The word "ألكس": in how many lines of the records does it appear? Reply with the number alone.
□ □ □
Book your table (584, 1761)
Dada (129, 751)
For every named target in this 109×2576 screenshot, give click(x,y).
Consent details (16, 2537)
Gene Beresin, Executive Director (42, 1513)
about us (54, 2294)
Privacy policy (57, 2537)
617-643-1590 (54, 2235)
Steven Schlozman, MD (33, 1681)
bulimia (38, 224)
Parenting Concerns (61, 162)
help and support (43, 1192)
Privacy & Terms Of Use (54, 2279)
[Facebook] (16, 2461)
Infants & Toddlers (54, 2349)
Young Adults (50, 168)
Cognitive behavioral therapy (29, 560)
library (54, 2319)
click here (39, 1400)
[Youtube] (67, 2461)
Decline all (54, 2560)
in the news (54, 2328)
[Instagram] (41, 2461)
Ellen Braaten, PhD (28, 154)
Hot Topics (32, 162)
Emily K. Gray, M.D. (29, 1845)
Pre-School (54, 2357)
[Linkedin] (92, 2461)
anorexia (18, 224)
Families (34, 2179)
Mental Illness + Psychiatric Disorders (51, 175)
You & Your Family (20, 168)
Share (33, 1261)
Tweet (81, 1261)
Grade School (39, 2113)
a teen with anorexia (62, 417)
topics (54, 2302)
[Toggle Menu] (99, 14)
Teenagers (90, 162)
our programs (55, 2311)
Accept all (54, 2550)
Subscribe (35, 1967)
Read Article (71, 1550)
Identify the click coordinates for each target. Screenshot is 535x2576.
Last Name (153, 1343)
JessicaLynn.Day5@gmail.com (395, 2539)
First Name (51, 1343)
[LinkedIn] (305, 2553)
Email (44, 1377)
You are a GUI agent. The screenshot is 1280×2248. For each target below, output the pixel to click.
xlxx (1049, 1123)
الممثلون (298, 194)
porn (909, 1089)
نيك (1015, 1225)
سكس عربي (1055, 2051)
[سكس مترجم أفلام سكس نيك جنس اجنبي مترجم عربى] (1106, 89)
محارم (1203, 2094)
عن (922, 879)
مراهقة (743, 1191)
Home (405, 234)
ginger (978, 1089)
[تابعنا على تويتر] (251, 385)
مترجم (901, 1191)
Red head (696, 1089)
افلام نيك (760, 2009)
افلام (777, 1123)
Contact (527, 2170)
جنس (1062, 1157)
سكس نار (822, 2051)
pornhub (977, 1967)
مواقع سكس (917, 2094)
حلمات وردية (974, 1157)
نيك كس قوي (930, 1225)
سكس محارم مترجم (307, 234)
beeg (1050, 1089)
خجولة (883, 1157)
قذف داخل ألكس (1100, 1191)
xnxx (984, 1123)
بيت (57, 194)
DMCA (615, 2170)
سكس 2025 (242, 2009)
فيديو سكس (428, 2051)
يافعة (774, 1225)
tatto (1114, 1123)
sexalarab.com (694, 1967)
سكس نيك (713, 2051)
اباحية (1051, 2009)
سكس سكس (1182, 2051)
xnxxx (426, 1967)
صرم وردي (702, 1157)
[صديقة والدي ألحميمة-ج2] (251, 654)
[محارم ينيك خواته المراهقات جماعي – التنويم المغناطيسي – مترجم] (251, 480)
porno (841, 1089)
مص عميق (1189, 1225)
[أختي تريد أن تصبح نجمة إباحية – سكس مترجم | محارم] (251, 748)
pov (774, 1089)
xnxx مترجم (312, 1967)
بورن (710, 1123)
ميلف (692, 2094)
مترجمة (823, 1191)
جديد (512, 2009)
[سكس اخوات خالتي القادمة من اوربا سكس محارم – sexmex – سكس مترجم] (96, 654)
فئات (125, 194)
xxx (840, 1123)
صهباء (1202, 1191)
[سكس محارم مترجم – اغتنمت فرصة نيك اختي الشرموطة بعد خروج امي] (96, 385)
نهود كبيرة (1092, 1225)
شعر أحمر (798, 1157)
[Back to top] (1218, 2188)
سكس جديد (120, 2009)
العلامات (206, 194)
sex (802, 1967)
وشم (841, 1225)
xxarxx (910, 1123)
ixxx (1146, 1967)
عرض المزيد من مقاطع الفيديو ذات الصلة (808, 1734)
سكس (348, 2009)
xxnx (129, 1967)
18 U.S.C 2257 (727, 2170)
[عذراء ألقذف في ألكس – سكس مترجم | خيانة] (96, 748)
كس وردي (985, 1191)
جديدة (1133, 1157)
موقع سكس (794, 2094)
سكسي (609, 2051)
□ □ □
[Task response]:
2